26 February 2019
Taylor Burnfield
As college students, it is a given that we will not be the same person we were entering college as we will be once we graduate.
It is generally expected of us that we will learn new things, change our belief systems, have new experiences, date different people and change our major once (or maybe a few times).
However, one aspect of college life that I feel is rarely discussed is the major shifts that college students experience within their friend groups. Often times, the group of friends that you made freshman year may not be the same friends you hang out with once you become a senior.
The ending of a friendship can sometimes be just as painful and traumatic as a romantic breakup. Yet, friendship “breakups” are seldom mentioned and many college students, myself included, can sometimes feel like failures if our friendships don’t always pan out how we thought they would. However, it does not have to be this way.
According to npr.org, the human brain does not reach full maturity until age 25. It makes sense that college students, who are usually in their late teens or early twenties, would experiment with different friend groups throughout their time in college.
The friends that we lose while in college may also be friends that we met in high school or even middle or elementary school. It can be hard to keep those friendships, especially if you and your childhood friends live in different states.
I grew up in Texas and moved to Colorado about a year ago. I had hoped that I would be able to maintain my childhood friendships, but I have learned that this is not always a realistic expectation.
Sometimes the only thing you have in common with childhood friends is the hometown you grew up in. Many friends that I know from back home decided to forgo college. Instead, their lives revolve around marriage or children. It can be hard to keep a friendship ongoing when you cannot relate to them.
I believe that college is the best time to grow and mature as a person, and so it is important to not become too attached to who you think you are supposed to be or who you think you are supposed to hang out with.

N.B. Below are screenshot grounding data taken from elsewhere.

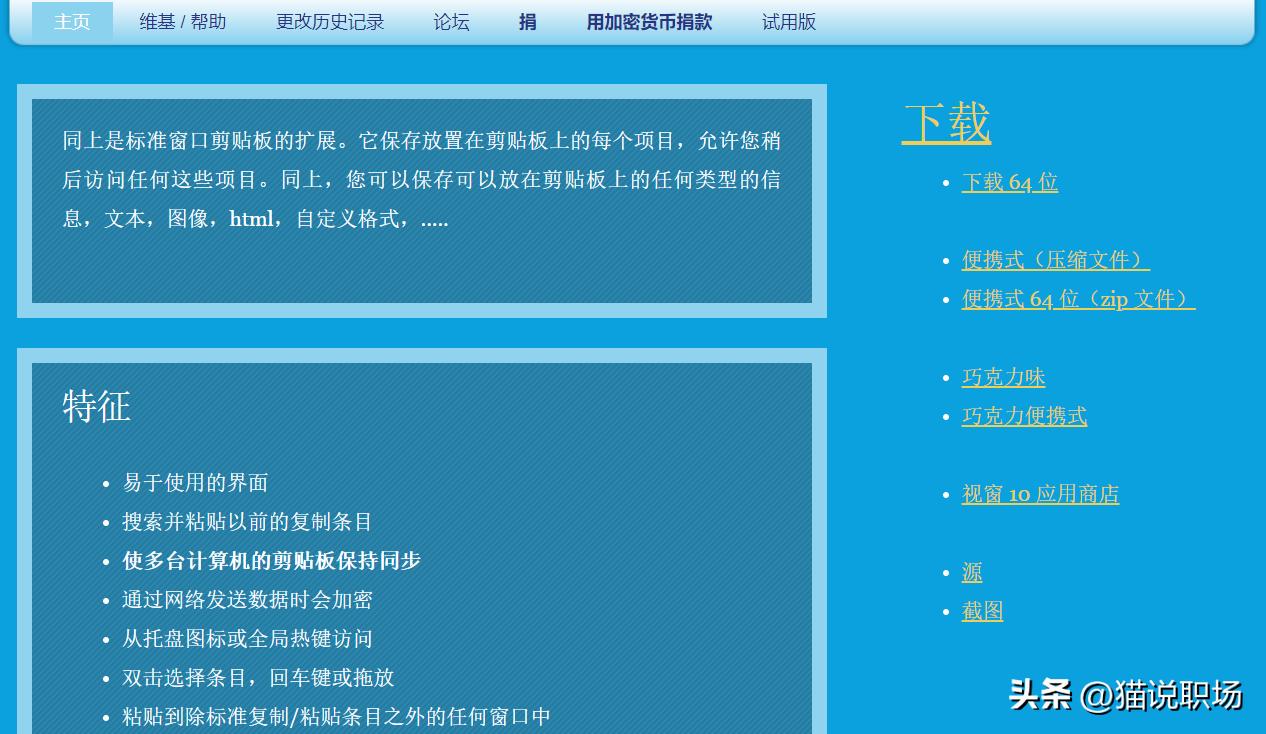This screenshot has height=734, width=1266.
Task: Select the 特征 section heading
Action: pyautogui.click(x=96, y=406)
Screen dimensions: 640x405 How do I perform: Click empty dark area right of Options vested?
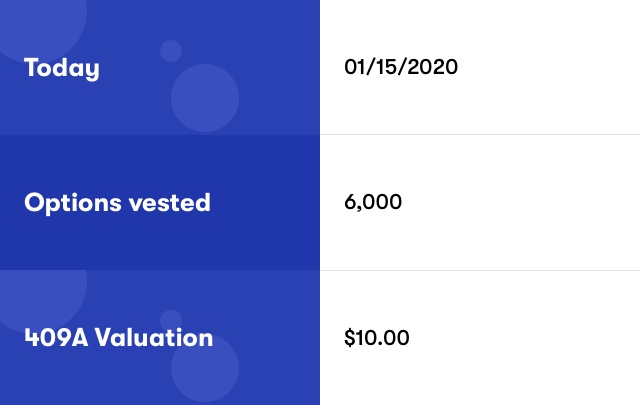tap(265, 203)
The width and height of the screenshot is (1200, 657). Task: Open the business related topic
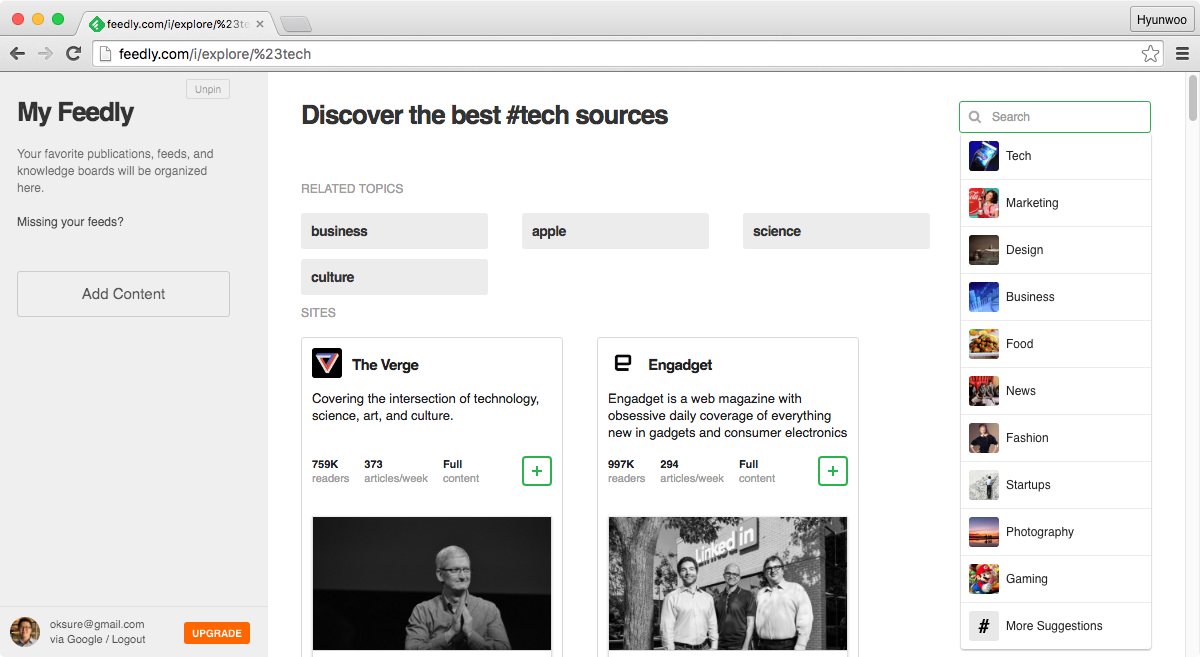tap(394, 231)
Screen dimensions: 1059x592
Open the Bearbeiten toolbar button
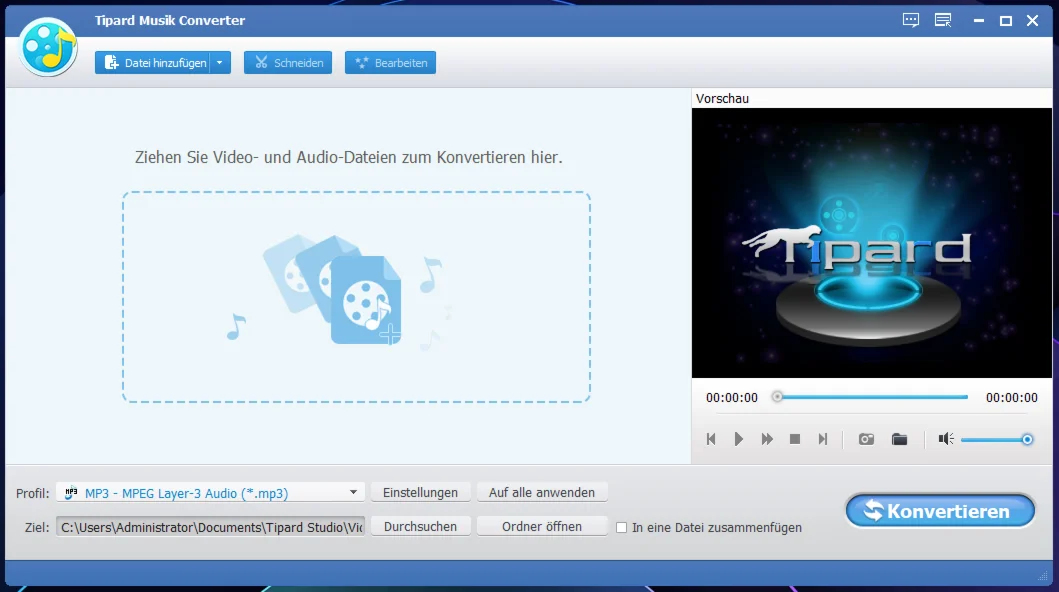coord(390,63)
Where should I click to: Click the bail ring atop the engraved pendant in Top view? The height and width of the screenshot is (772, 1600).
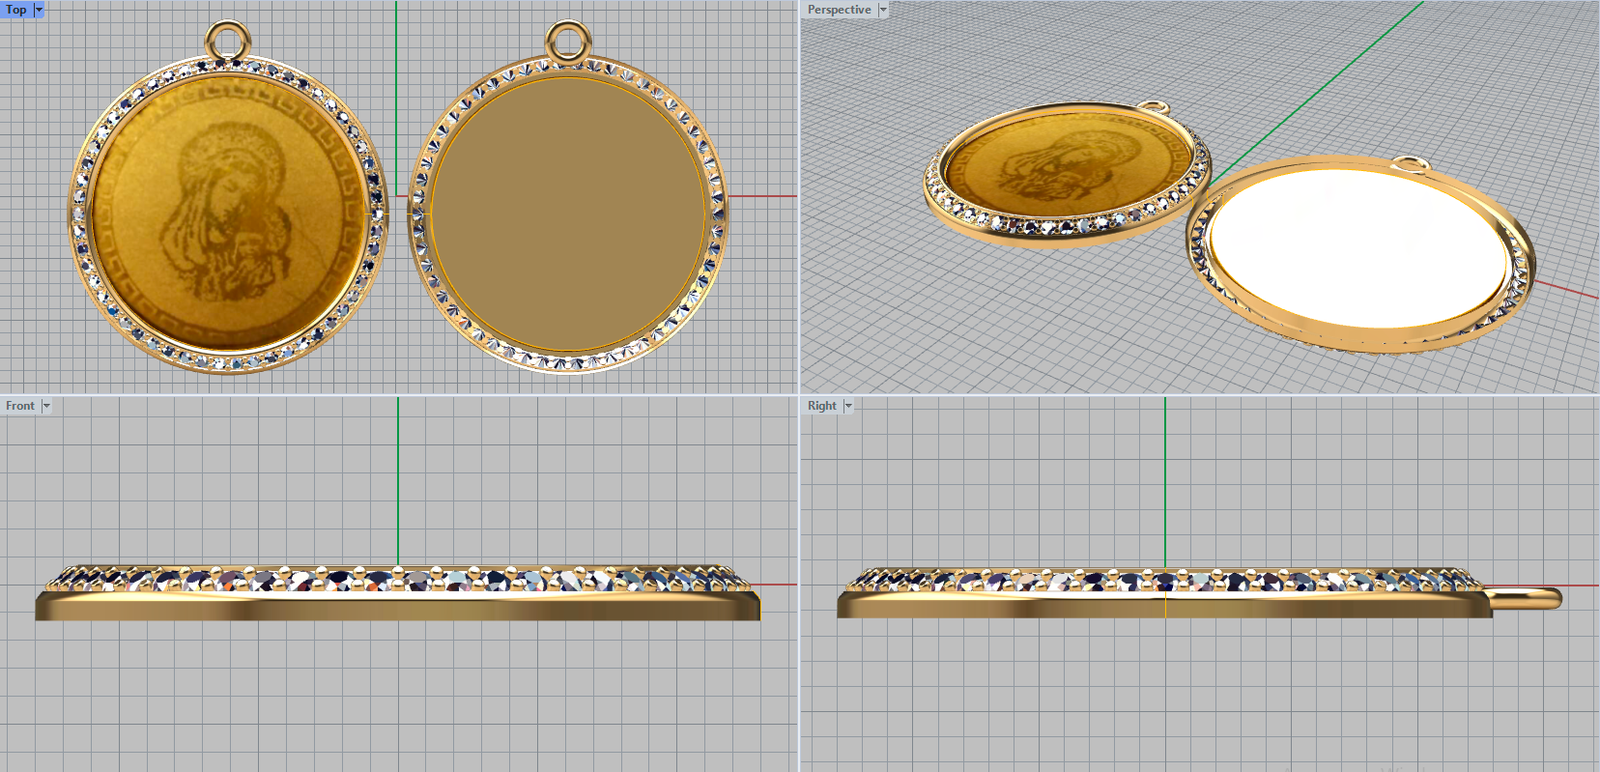pyautogui.click(x=227, y=40)
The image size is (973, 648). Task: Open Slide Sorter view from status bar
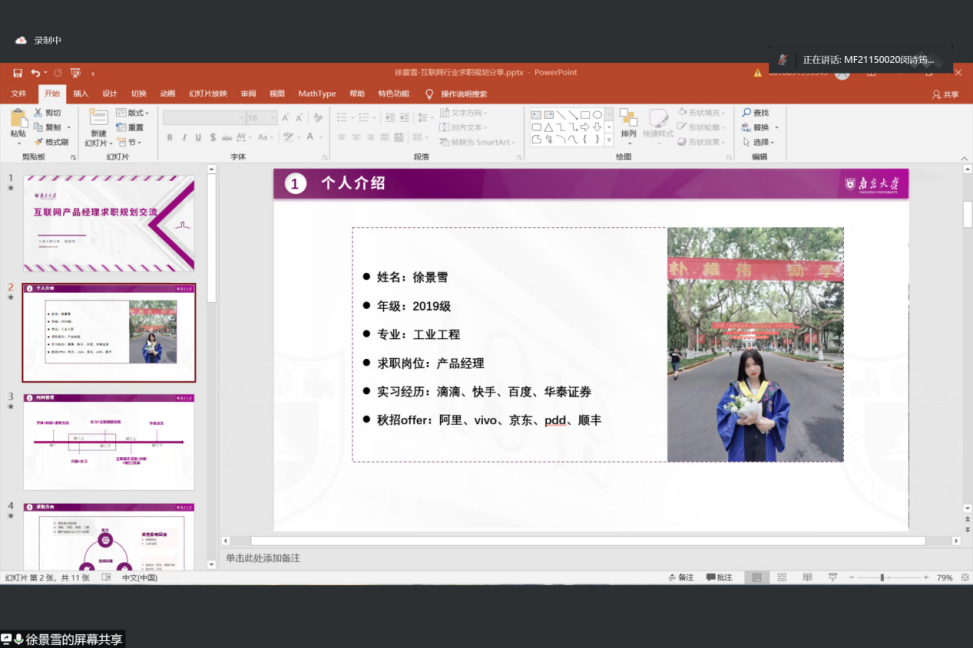(x=781, y=578)
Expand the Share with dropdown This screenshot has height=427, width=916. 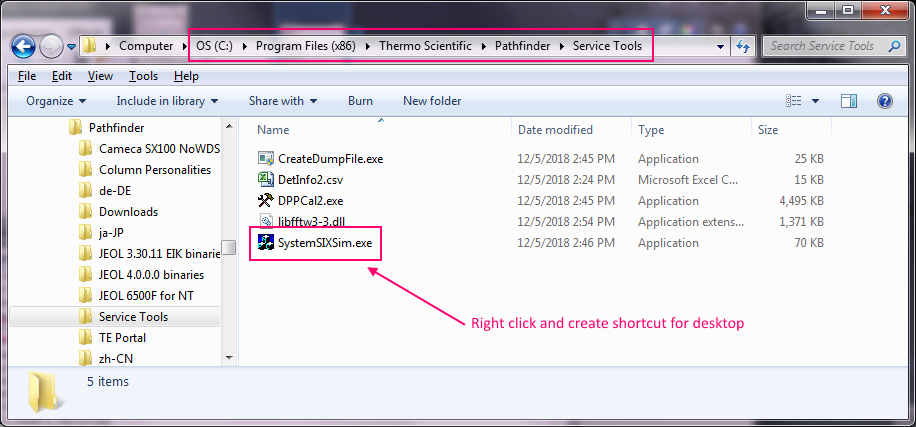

If a friendship is not working for you, then don’t feel obligated to dedicate your time and energy to it . Move on and find friends that share your same visions and goals.
Just because a friendship did not last forever does not mean that it was a failure. It is important to cherish the good memories you had with someone just as it is important to recognize when it is time to let go.
According to psychcentral.com, there is an old saying that people enter our lives either for a reason, a season or a lifetime. A true sign of maturity is being able to recognize when a friendship is truly over and accepting people for who they are, instead of trying to force them into being who we think they should be.